Segment Start: Records
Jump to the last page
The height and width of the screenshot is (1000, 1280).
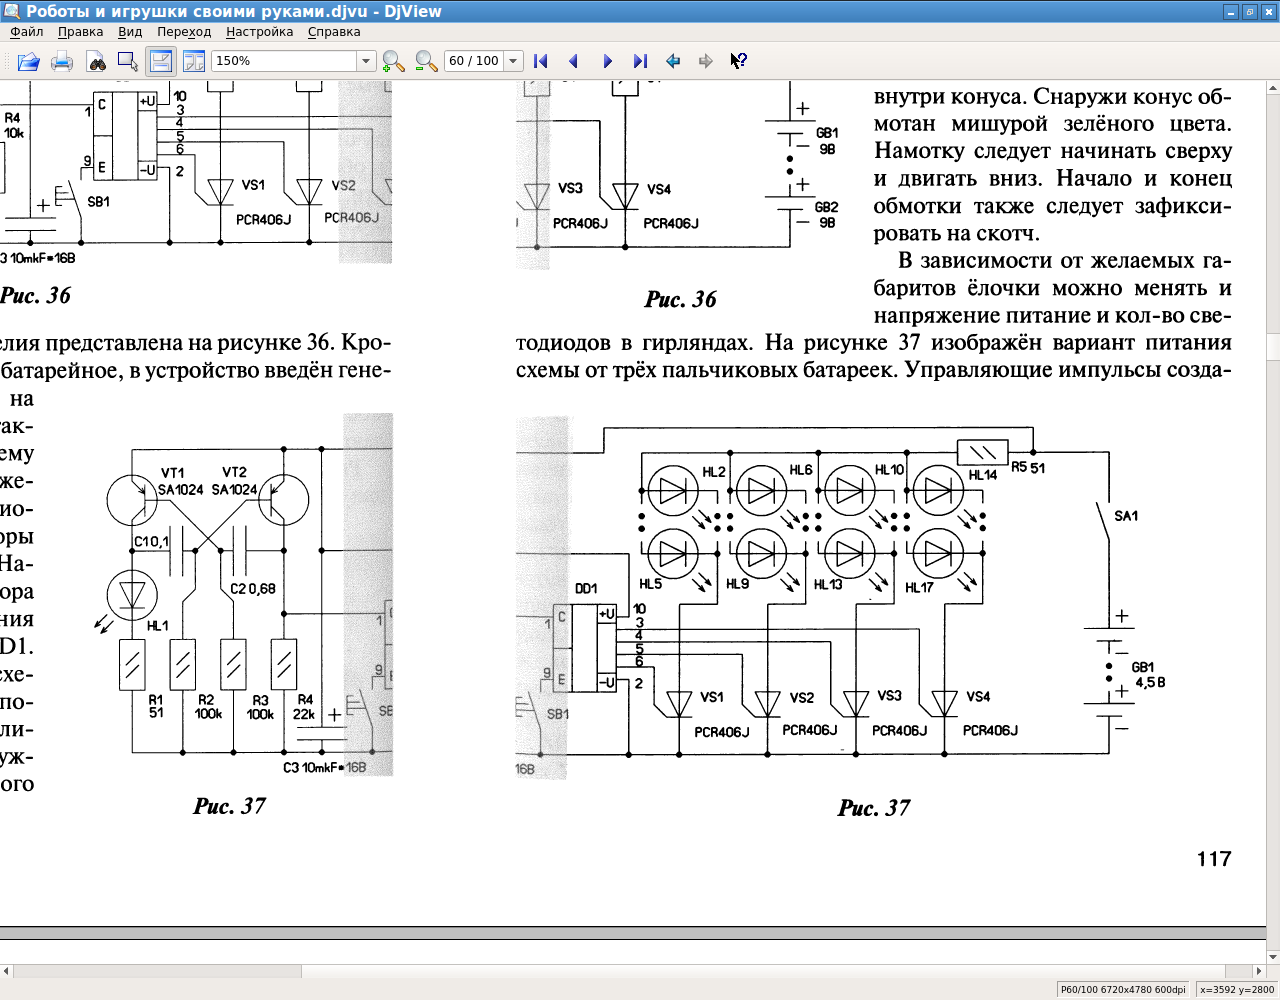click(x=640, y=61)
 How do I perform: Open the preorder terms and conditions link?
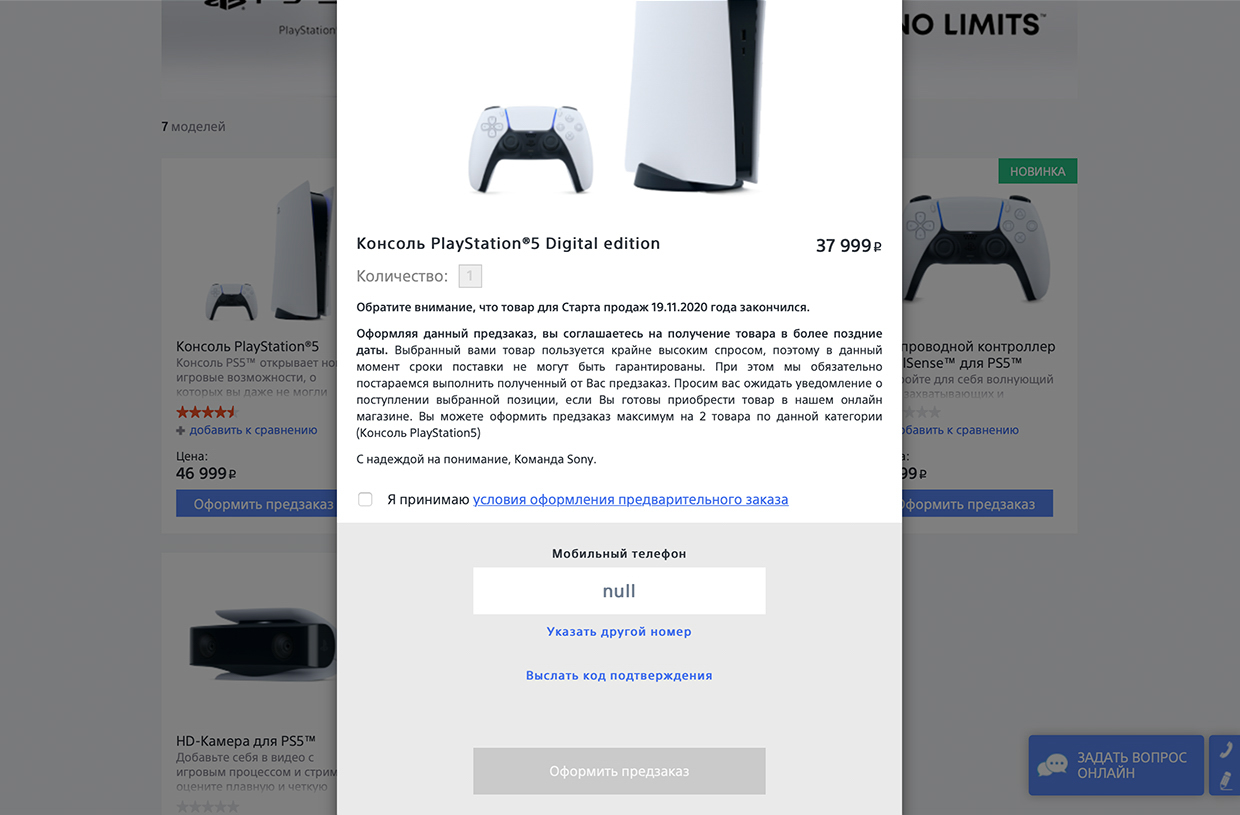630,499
Segment End: Records
Please copy out the entries above exactly as they appear, but skip their images.

# Output below
Jump to the last page
The height and width of the screenshot is (1000, 1280).
click(x=640, y=61)
 How do I perform: Open the preorder terms and conditions link?
630,499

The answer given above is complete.